EMDR for Deeper Wounds

Sometimes negative self-beliefs are rooted in trauma — and in those cases, affirmations really won’t touch the sides. Eye Movement Desensitisation and Reprocessing (EMDR) is an evidence-based therapy with a strong research base for trauma, anxiety, and PTSD. It directly targets the stored memories and beliefs that drive a lot of our negative self-perception. If this is something you want to learn more about before seeking a therapist, the The EMDR Workbook for Trauma and PTSD is a good introductory resource, as is the EMDR Self-Therapy Workbook and the Self-Guided EMDR Therapy and Workbook. Please note that for significant trauma, working with a qualified EMDR therapist is strongly recommended alongside any self-guided reading.

Do Positive Affirmations Actually Work? What I Found After Digging into the Research — image 4

So — Do Positive Affirmations Work? Here’s My Honest Take

They can — but probably not in the way the wellness industry sells them. Blanket positive statements delivered without context, to someone whose inner critic is already at full volume, can genuinely backfire. That was my experience, and the research supports it.

But reframed as value affirmations, interrogative self-talk, or as one small piece of a broader practice, they can have a real place. The key questions to ask yourself are:

  • Does this affirmation feel even slightly believable to me right now?
  • Am I affirming a value I genuinely hold, or trying to overwrite a feeling?
  • Is this part of a wider approach, or am I hoping it will do all the heavy lifting?

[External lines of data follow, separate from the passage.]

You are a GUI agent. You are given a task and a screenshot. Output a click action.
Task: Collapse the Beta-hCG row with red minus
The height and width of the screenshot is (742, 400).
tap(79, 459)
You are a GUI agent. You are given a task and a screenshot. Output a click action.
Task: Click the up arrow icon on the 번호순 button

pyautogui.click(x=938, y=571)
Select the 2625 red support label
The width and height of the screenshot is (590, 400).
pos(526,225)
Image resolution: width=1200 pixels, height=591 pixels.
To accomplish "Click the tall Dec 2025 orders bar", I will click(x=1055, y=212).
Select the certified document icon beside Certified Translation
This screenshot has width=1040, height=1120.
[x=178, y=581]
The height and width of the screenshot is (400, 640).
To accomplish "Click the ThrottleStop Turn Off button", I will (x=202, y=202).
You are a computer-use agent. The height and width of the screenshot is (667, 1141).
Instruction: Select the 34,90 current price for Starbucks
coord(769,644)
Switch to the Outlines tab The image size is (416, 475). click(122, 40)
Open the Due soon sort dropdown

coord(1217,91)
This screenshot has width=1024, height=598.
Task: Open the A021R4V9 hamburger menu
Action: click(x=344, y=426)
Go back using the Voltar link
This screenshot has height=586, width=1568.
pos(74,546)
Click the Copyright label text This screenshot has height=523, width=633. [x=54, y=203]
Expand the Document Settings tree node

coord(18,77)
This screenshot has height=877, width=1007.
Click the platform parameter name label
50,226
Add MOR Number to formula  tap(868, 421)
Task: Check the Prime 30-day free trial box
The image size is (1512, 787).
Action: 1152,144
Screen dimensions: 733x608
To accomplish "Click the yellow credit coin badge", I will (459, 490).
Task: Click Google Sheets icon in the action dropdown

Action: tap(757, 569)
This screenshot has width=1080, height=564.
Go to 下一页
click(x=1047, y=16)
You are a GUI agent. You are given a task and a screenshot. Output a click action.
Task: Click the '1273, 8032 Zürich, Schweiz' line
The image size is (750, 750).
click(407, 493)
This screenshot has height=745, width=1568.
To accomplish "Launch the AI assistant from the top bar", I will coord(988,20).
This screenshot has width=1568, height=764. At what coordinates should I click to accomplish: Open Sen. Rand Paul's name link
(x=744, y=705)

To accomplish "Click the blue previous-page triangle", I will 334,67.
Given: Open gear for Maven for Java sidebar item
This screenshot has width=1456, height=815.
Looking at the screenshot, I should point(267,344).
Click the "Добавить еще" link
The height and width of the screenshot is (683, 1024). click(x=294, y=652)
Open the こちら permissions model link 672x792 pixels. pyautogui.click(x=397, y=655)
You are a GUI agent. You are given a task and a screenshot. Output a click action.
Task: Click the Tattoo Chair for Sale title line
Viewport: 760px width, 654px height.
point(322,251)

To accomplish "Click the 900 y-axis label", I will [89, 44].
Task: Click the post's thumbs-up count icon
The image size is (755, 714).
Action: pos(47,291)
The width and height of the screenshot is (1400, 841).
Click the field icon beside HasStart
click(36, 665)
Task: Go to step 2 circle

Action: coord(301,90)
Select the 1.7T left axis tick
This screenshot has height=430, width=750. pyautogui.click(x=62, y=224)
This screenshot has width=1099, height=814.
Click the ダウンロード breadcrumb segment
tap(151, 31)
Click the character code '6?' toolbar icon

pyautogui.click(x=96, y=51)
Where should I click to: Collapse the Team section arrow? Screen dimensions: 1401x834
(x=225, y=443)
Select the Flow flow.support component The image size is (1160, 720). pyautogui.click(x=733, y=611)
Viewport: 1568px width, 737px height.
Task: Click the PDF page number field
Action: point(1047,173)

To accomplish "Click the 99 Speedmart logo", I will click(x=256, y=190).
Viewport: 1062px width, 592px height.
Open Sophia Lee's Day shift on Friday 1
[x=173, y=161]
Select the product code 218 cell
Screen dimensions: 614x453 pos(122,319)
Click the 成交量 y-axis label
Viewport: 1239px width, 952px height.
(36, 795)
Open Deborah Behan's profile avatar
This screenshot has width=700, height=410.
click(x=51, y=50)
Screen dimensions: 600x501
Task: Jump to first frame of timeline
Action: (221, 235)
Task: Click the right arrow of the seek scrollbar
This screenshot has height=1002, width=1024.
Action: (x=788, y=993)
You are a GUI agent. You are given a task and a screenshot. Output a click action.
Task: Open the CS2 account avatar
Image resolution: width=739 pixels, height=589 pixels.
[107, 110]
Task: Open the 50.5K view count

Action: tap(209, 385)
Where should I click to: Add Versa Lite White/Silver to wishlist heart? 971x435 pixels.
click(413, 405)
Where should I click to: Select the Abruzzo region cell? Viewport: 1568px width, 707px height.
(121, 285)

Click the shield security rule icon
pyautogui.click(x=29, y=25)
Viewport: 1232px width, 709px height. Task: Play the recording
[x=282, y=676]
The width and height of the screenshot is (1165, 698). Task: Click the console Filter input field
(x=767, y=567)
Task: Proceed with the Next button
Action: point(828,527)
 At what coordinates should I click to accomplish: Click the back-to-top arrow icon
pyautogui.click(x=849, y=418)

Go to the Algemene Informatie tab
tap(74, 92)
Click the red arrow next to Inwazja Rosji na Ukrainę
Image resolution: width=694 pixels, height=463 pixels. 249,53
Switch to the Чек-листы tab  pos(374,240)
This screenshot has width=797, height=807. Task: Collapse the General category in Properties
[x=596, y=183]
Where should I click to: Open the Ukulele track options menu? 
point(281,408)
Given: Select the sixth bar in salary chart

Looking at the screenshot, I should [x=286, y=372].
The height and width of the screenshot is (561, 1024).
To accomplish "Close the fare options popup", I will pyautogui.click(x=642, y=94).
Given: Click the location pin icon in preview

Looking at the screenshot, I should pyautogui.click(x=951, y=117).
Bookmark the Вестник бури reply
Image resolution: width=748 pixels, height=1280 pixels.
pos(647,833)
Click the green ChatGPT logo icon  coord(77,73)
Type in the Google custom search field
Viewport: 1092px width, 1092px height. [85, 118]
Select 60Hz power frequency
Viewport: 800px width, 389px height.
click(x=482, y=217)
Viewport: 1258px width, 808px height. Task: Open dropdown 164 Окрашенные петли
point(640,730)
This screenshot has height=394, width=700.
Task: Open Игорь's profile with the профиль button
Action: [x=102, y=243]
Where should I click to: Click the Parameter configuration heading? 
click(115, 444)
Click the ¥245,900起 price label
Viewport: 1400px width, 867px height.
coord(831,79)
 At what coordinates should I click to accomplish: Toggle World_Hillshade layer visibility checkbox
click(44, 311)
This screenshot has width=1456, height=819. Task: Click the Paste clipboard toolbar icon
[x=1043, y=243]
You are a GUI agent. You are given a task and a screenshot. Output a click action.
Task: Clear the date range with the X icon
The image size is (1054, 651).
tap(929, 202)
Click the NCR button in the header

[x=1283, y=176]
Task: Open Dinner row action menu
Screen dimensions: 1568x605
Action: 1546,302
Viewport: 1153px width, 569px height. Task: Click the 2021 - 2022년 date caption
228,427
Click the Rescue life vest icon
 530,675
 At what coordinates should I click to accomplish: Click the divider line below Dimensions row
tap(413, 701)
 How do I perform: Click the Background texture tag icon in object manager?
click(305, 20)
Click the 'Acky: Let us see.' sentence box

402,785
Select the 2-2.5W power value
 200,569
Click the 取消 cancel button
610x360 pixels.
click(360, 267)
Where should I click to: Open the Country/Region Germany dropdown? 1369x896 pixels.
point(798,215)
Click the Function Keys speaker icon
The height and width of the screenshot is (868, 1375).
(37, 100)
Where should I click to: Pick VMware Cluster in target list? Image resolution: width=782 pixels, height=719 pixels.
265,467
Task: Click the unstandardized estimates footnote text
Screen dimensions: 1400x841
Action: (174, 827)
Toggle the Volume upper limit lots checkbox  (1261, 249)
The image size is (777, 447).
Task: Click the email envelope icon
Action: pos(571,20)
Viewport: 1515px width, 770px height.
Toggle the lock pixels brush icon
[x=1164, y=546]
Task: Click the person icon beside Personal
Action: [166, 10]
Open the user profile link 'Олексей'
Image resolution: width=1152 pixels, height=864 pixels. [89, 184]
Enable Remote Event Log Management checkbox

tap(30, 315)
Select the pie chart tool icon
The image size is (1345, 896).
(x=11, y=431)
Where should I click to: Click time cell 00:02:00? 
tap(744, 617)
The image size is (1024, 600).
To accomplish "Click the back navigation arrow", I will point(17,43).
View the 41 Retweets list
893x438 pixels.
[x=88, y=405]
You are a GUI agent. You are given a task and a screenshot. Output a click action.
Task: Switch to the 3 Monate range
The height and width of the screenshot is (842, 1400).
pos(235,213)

From my own experience, the shift from “I am confident” to “I have handled hard things before, and I can handle this” was genuinely meaningful. It was believable. It had evidence behind it. That’s a very different thing from a pastel-coloured mantra.

Mental health is complicated, and it deserves more than a morning mirror ritual. If you’re struggling — really struggling — please consider speaking to your GP, a counsellor, or a therapist. There is no shame in needing more support than a workbook or a blog post can provide. I say that as someone who eventually did, and it changed everything.

Sending you so much warmth — wherever you are in your journey right now, I hope something here was useful. You deserve approaches that actually work for you, not just ones that look nice on a screensaver.